**Texto de origen**
━━━━━━━━━━━━━━━━━━━━
No huelga insistir, entonces, en que la sucesión de Bello no responde a un unívoco catecismo literario establecido por el maestro, sino al motor de sus intereses, a la urgencia de su afán creador, que lo lleva a concebir las repúblicas nacientes bajo el influjo del orden clásico y no de la revuelta romántica. De allí que el ecumenismo de sus intereses lo haya hecho un humanista. Si Bolívar lo revolucionaba todo, Bello se otorgaba a sí mismo el trabajo del organizador. Probablemente pensaba: ¿quién ha visto que el ánimo que destruye lo aborrecido es el mismo que construye lo deseado? Lo que identifica a los cuatro grandes sucesores de Bello es su impronta de humanistas más que la comunión con un credo literario que, por lo demás, ni en el mismo Bello fue único.

Pero si el cuerpo completo del romanticismo nuestro, como movimiento poético, fue posterior al Bello de la Silva, hay que establecer que se trata de un romanticismo que nos llega, mayoritariamente, desde los puertos de España. Y esto es sumamente importante para comprender el primer romanticismo venezolano. En España, entonces, lo que se conoce como la modernidad no había tenido lugar, y una prueba de ello, entre otras muchas, es que las ideas de Miranda y de Bolívar no encuentran fuente allá, sino en Inglaterra y Francia. Si los españoles hubiesen asistido como protagonistas al parto de la modernidad, probablemente la guerra de Independencia habría sucedido de otra manera o no habría tenido lugar. De modo que el romanticismo español que llega hasta las antiguas colonias americanas no es fruto de una vivencia cultural profunda; es hijo de una corriente literaria. Me refiero, por supuesto, al romanticismo en poesía: creo haber señalado claramente que el romanticismo político que articuló y procreó la guerra de Independencia sí gozó de una absoluta legitimidad. Corrijo: más que legítimo, quise decir genuino.
━━━━━━━━━━━━━━━━━━━━
**Instrucciones**
a) Reescribe el tramo de los registros que abre con su primera línea y cierra con la línea que contiene "point(63,15)", ambas incluidas. Sustituye "Instruction" por "Step" y deja todo lo demás intacto.
b) Prosigue el texto sobre Bello y el romanticismo venezolano a partir de su última oración.

**Datos a utilizar**
━━━━━━━━━━━━━━━━━━━━
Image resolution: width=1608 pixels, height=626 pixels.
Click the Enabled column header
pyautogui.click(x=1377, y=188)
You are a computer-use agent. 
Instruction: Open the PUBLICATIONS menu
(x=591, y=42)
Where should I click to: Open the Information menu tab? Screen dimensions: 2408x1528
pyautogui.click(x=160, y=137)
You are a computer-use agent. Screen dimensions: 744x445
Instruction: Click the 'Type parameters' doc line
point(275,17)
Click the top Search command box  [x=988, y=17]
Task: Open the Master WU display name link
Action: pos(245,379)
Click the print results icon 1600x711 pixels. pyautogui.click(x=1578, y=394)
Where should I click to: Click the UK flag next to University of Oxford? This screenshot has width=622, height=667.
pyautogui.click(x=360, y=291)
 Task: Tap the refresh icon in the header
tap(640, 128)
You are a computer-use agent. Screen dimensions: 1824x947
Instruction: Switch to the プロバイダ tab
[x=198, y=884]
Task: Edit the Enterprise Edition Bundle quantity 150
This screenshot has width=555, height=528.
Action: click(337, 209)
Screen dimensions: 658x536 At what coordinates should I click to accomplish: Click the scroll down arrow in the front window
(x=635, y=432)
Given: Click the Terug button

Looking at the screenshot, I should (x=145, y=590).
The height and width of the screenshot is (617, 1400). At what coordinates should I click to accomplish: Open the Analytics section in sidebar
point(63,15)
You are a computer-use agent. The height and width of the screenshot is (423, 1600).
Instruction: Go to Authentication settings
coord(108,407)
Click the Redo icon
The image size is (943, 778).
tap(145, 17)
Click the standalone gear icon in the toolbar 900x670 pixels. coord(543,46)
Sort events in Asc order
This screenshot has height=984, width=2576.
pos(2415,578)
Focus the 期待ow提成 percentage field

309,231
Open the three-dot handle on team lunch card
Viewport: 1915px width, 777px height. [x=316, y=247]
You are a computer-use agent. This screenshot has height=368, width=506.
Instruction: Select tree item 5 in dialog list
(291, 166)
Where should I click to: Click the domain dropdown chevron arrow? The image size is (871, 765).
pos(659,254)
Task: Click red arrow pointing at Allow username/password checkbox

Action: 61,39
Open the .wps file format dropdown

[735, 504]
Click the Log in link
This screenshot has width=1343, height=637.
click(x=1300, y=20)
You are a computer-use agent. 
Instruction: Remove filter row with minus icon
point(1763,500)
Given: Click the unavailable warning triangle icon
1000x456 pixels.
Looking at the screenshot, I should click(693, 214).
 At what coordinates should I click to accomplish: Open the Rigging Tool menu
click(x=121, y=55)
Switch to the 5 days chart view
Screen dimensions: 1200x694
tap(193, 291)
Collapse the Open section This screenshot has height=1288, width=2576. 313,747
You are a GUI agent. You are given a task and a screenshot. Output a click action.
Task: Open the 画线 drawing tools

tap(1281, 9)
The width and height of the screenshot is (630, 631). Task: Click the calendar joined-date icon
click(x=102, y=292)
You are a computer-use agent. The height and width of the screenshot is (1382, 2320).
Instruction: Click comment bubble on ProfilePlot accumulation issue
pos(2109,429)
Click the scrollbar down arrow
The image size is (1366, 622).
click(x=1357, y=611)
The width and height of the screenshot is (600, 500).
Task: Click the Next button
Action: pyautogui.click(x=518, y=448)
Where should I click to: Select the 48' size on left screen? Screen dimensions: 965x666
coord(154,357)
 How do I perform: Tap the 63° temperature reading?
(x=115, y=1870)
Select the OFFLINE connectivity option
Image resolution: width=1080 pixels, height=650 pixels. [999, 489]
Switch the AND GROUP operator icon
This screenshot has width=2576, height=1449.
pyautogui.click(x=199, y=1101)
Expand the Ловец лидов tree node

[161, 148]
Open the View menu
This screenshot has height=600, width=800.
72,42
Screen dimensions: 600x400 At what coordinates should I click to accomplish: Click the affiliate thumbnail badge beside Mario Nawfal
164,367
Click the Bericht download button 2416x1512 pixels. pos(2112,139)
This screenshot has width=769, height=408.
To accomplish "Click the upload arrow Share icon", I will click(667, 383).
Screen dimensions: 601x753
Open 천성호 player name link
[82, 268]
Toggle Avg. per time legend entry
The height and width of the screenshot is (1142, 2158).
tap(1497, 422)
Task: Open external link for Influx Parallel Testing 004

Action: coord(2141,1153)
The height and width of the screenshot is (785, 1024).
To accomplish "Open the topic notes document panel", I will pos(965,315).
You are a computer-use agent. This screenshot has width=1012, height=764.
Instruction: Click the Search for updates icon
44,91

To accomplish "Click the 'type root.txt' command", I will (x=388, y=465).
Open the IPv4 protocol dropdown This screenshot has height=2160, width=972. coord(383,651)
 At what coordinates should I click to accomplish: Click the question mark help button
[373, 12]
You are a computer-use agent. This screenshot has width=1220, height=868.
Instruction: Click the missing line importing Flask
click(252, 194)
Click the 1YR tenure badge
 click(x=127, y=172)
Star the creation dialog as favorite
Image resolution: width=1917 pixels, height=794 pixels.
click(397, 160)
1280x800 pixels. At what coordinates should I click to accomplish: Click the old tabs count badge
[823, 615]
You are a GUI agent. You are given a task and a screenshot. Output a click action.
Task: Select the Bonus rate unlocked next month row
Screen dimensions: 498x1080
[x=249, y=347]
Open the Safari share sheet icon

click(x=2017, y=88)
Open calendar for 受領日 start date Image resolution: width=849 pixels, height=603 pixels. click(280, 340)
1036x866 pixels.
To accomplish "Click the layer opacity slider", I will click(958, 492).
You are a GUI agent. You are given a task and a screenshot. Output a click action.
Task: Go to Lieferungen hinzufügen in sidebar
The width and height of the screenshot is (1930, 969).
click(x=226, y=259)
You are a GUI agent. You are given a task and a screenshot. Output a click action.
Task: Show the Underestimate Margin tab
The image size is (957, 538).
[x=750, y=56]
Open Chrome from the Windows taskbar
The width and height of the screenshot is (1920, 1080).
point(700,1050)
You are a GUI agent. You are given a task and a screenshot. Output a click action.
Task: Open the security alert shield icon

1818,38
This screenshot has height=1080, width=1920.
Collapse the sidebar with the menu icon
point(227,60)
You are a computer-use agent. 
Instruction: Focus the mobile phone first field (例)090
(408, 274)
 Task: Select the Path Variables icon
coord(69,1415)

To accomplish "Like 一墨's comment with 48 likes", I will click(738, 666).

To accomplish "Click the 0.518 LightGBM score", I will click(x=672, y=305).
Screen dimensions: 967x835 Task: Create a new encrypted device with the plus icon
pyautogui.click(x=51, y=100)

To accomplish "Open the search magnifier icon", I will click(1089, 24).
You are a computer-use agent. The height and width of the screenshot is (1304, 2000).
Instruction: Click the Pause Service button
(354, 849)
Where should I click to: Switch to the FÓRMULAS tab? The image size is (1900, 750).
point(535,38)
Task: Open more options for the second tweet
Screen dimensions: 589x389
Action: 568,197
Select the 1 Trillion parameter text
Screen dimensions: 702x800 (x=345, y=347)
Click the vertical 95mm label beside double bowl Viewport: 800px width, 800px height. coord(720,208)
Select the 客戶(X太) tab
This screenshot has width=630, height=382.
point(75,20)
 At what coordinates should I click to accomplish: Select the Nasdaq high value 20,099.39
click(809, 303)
━━━━━━━━━━━━━━━━━━━━
**Respuestas**
a)
Image resolution: width=1608 pixels, height=626 pixels.
Click the Enabled column header
pyautogui.click(x=1377, y=188)
You are a computer-use agent. 
Step: Open the PUBLICATIONS menu
(x=591, y=42)
Where should I click to: Open the Information menu tab? Screen dimensions: 2408x1528
pyautogui.click(x=160, y=137)
You are a computer-use agent. Screen dimensions: 744x445
Step: Click the 'Type parameters' doc line
point(275,17)
Click the top Search command box  [x=988, y=17]
Task: Open the Master WU display name link
Action: pos(245,379)
Click the print results icon 1600x711 pixels. pyautogui.click(x=1578, y=394)
Where should I click to: Click the UK flag next to University of Oxford? This screenshot has width=622, height=667.
pyautogui.click(x=360, y=291)
 Task: Tap the refresh icon in the header
tap(640, 128)
You are a computer-use agent. Screen dimensions: 1824x947
Step: Switch to the プロバイダ tab
[x=198, y=884]
Task: Edit the Enterprise Edition Bundle quantity 150
This screenshot has width=555, height=528.
Action: click(337, 209)
Screen dimensions: 658x536 At what coordinates should I click to accomplish: Click the scroll down arrow in the front window
(x=635, y=432)
Given: Click the Terug button

Looking at the screenshot, I should (x=145, y=590).
The height and width of the screenshot is (617, 1400). At what coordinates should I click to accomplish: Open the Analytics section in sidebar
point(63,15)

b)
Todo lo anterior explica, quizás, por qué el mejor poeta romántico que tuvo Venezuela fue uno de los últimos: Juan Antonio Pérez Bonalde. No es casual que la formación poética de este bardo excepcional, gracias al exilio político, haya ocurrido en Nueva York y en su periplo de viajero pertinaz por Europa, Asia, Suramérica y África. No solo dominó el alemán y tradujo a Heine (El cancionero), sino que hizo suyo el inglés y vertió al español «El cuervo» de Poe en una versión que todavía se celebra como una de las mejores. La vuelta no puede ser más completa: el mejor romántico nuestro es el que bebe en sus lenguas iniciales: el alemán y el inglés, pero no es el primero, cronológicamente, sino uno de los últimos.

Los historiadores y críticos de la literatura venezolana hablan de dos y hasta de tres promociones de poetas románticos. Picón Salas alude a dos camadas y Lubio Cardozo establece tres en su libro La poesía lírica venezolana en el siglo XIX. Pero si el primero es lapidario en cuanto al valor del romanticismo poético criollo —con las solas excepciones de Pérez Bonalde y Sánchez Pesquera—, el segundo llega hasta a entusiasmarse con la producción romántica, sobre todo con la de las dos primeras promociones. Uslar Pietri no concede un ápice y afirma, en su libro Hombres y letras de Venezuela, refiriéndose al romanticismo criollo: «Borrosa poesía de empalagosa sentimentalidad, o de retóricas frialdades. No había traza de poeta grande, y los llorosos o académicos versificadores parecían cortados de la fuente de la poesía» (Uslar Pietri, 1953: 936). A pesar de los juicios precedentes, entremos en el bosque de nuestro romanticismo. Sospecho que ni la lápida con que quiere condenársele al olvido ni el elogio desmedido dan en la diana de la justa entidad de este clima creador.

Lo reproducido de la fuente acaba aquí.